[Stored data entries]
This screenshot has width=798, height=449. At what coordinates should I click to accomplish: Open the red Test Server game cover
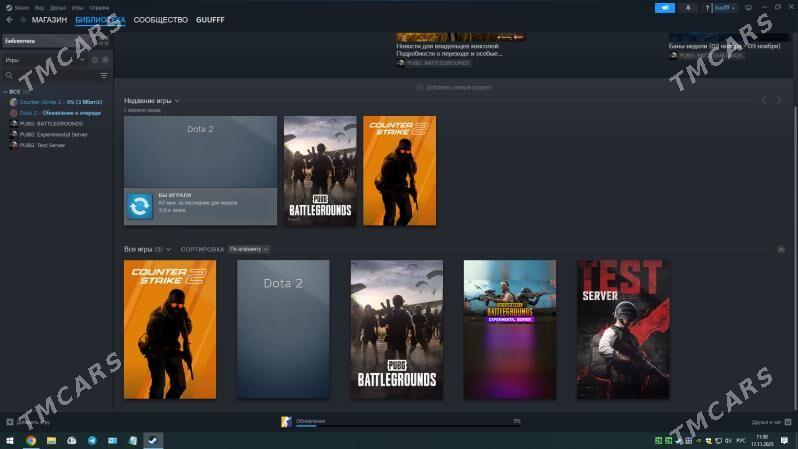click(x=623, y=329)
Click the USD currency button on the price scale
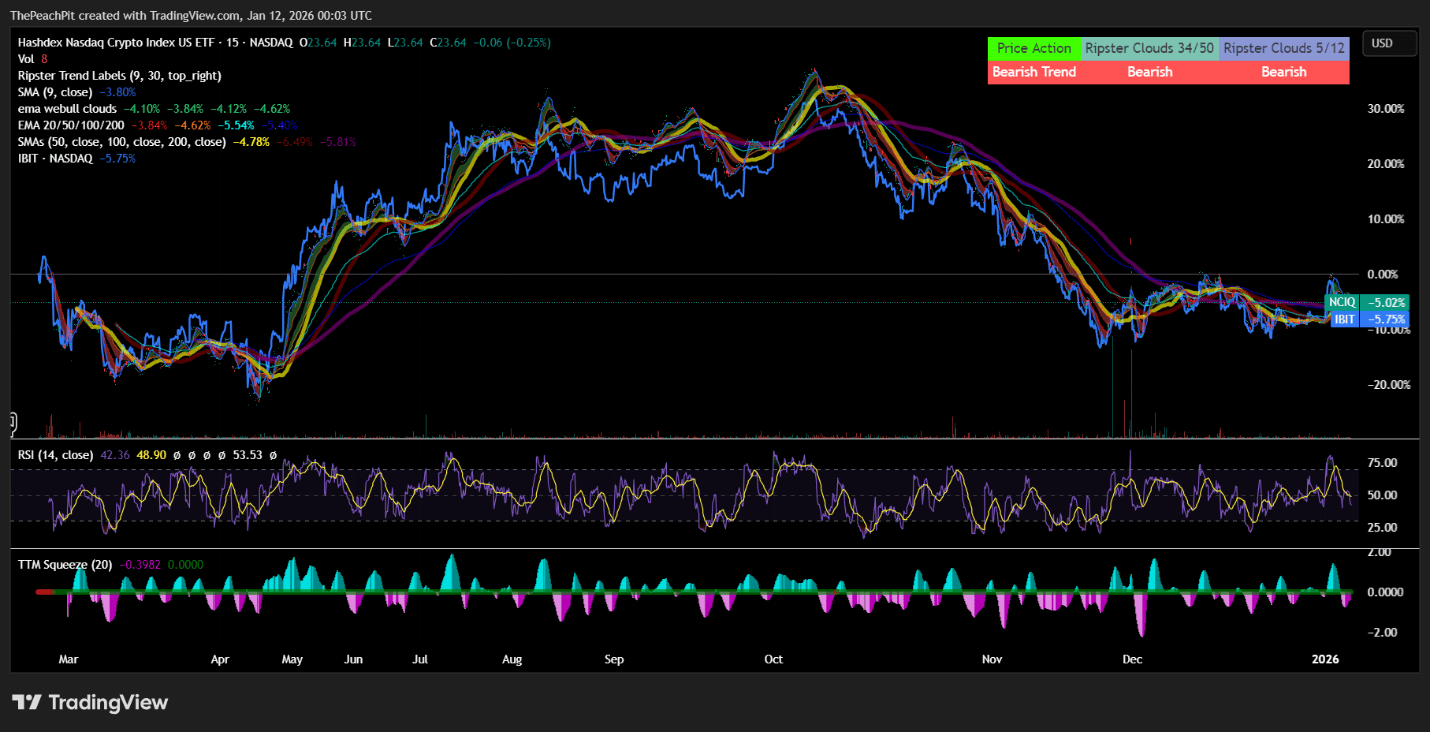The image size is (1430, 732). 1390,43
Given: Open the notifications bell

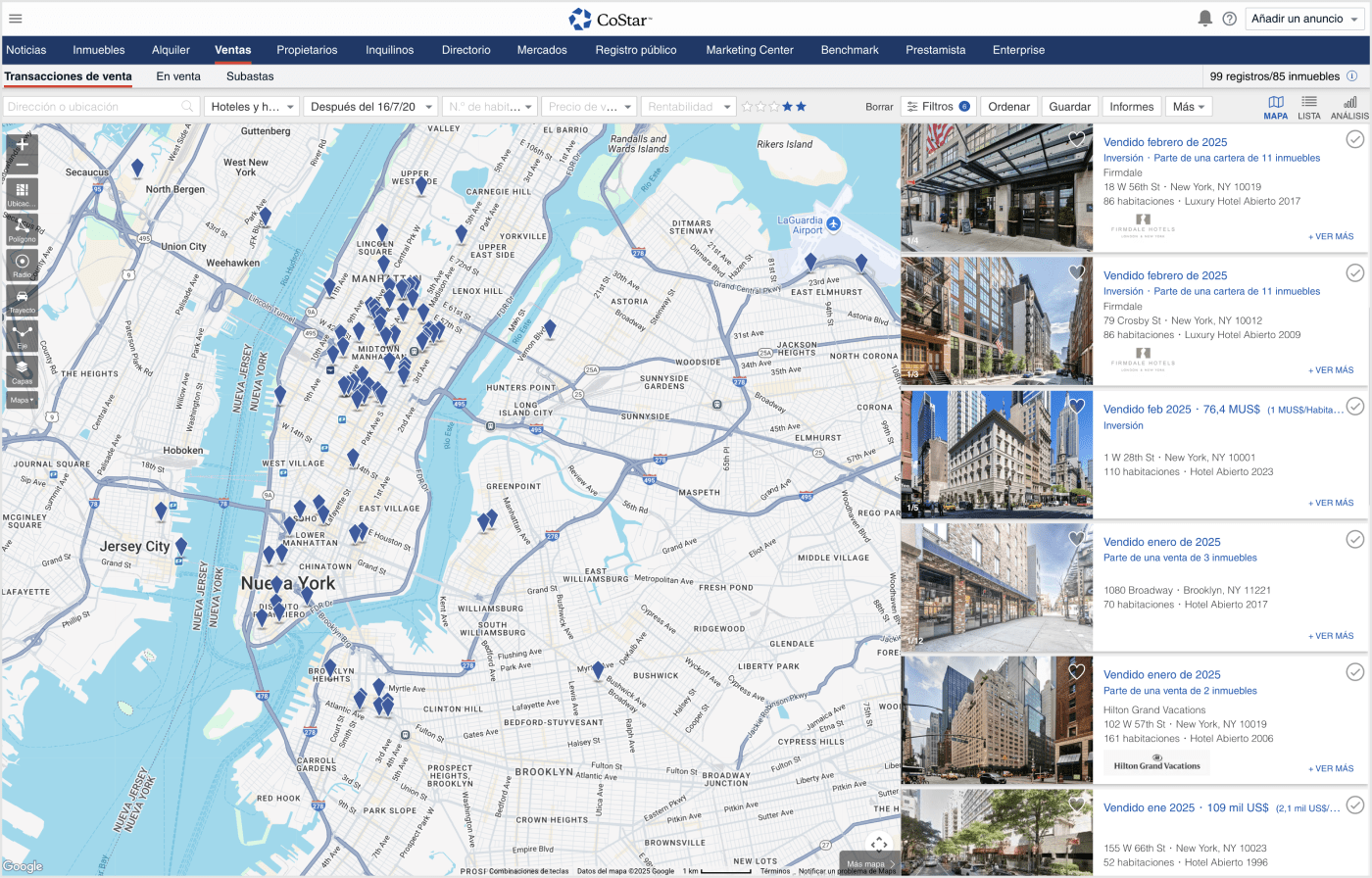Looking at the screenshot, I should [1204, 19].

**WORK INSTRUCTIONS:** Print each record exactly as it stands, skipping the pictures.

**ANSWER TO THIS PROBLEM:**
This screenshot has width=798, height=449. At what coordinates should I click to accomplish: Open the red Test Server game cover
click(x=623, y=329)
Click the USD currency button on the price scale
The image size is (1430, 732). 1390,43
Given: Open the notifications bell

Looking at the screenshot, I should [1204, 19].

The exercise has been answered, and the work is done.